# Sperber frisst meine Fische



## Bebel (26. März 2010)

Hilfe!!!!

Gerade war mein Nachbar an der Haustür, um mir zu sagen, dass er gesehen hat wie ein Sperber unsere Fische aus dem Teich holt. Zweimal hat er den Sperber mit Fisch davonfliegen sehen. 

Ich habe schon versucht nachzuzählen aber die Fische haben sich alle in der Tiefe versteckt und die Sicht ist aufgrund der beginnenden Algenblüte und des Regens nicht so gut.

So eine Sch........

Was hilft den da? Ich möchte nicht das ganze Jahr ein Netz oder irgendwelche Schnüre über dem Teich haben. Hat eine Vogelscheuche Zweck?

LG Bebel


----------



## Bebel (26. März 2010)

*AW: Sperber frisst meine Fische*

Hab mich gerade mal belesen, scheint nicht gerade typisch zu sein, dass ein Sperber Fische frisst, vor allem weil im Garten doch massenhaft Kleinvögel unterwegs sind, was ja seine eigentliche Beute ist.

Obwohl, mein Nachbar wohnt schon sein Leben lang (stolze 70 Jahre) auf dem Land, der sollte doch einen Sperber erkennen?

Ich habe vor kurzem noch ein Raubvogelpäärchen übers Grundstück __ fliegen sehen, konnte aber nicht erkennen was für welche das waren. 

LG Bebel


----------



## butzbacher (26. März 2010)

*AW: Sperber frisst meine Fische*

Hallo,

also ich denke auch, dass dein Nachbar mal Kontakt mit Fielmann und Co aufnehmen sollte 

Schon durch die Jagdtechnik des Sperbers ist die Jagd auf Fische eher unmöglich. Und das ein Sperber die Kraft hat aus dem Wasser heraus zu starten, kann ich mir auch nicht vorstellen.

Gruß André


----------



## Bebel (26. März 2010)

*AW: Sperber frisst meine Fische*

Hab eben gelesen, dass der rote Milan als Fischdieb in Frage kommt, den gibt es hier in der Gegend auch - vielleicht braucht mein Nachbar tatsächlich ne neue Brille.

------------

> [Deine Aufgabe]
Führe die Forumsdiskussion über den Sperber am Gartenteich im Anschluss an ihren letzten Satz weiter. Die Daten stammen aus einer anderen Quelle als die Forumsdiskussion.

> [Bereitgestellte Daten]
------------

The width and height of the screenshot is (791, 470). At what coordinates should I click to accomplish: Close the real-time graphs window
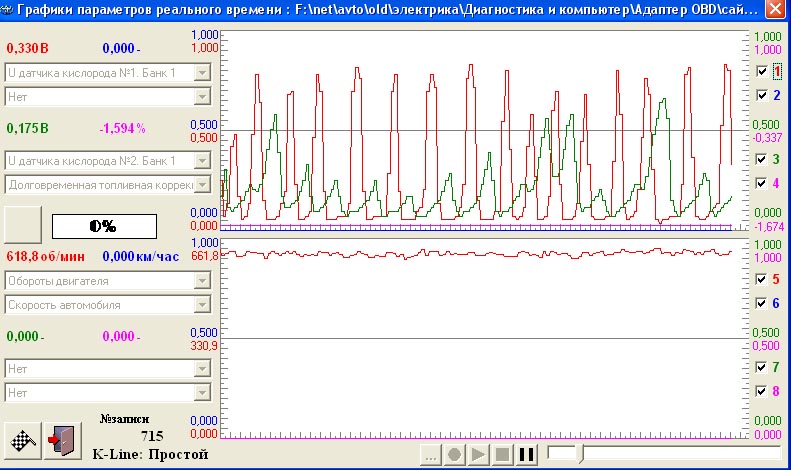[x=774, y=11]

------------

> [Schriftliche Antwort]
Trotzdem bleibt das Problem mit dem Fischdieb.

Lg Bebel


----------



## Majaberlin (26. März 2010)

*AW: Sperber frisst meine Fische*

Es kommen ja auch noch Fischreier dazu. Außer einem Elektrozaun hab ich auch noch nichts abschreckendes gefunden. An Vogelscheuchen und aufgehängte Disc-Scheiben etc. gewöhnen die sich leider schnell.
Bin mal gespannt, ob es noch Alternativen zum E-Zaun gibt.


----------



## Bebel (26. März 2010)

*AW: Sperber frisst meine Fische*

Hallo

Eine Vogelscheuche hat mein Mann noch bei strömendem Regen aufgebaut. Habe bisher aber immer noch keinen unserer Fische gesehen, ich hoffe die sind nur abgetaucht und verstecken sich.
Der schwarze Milan kommt auch noch in Frage der hat sogar einen noch größeren Appetit auf Fische - ich weiß nur nicht ob es den hier in der Gegend gibt.
Ich hoffe es hat nicht meine Lieblinge erwischt.

LG Bebel


----------



## Bebel (27. März 2010)

*AW: Sperber frisst meine Fische*

Hallo

Leider sind meine Fische noch immer abgetaucht, ich sehe zwar das einige in der Tiefe schwimmen, kann aber leider nicht erkennen welche Fische noch da sind und welche fehlen.
Die scheinen einen ordentlichen Schreck bekommen zu haben, denn eigentlich kommen die  immer ganz hungrig angeschwommen wenn man an den Teich heran tritt.

Hat denn hier noch keiner Erfahrungen mit Greifvögeln gemacht, die es auf die Fische abgesehen haben?

Als ich heute Ausschau nach den Fischen gehalten habe, flog der Greifvogel wieder über den Teich, ich konnte aus der Entfernung jedoch nicht erkennen um welchen es sich handelt.

LG Yellow


----------



## ron (27. März 2010)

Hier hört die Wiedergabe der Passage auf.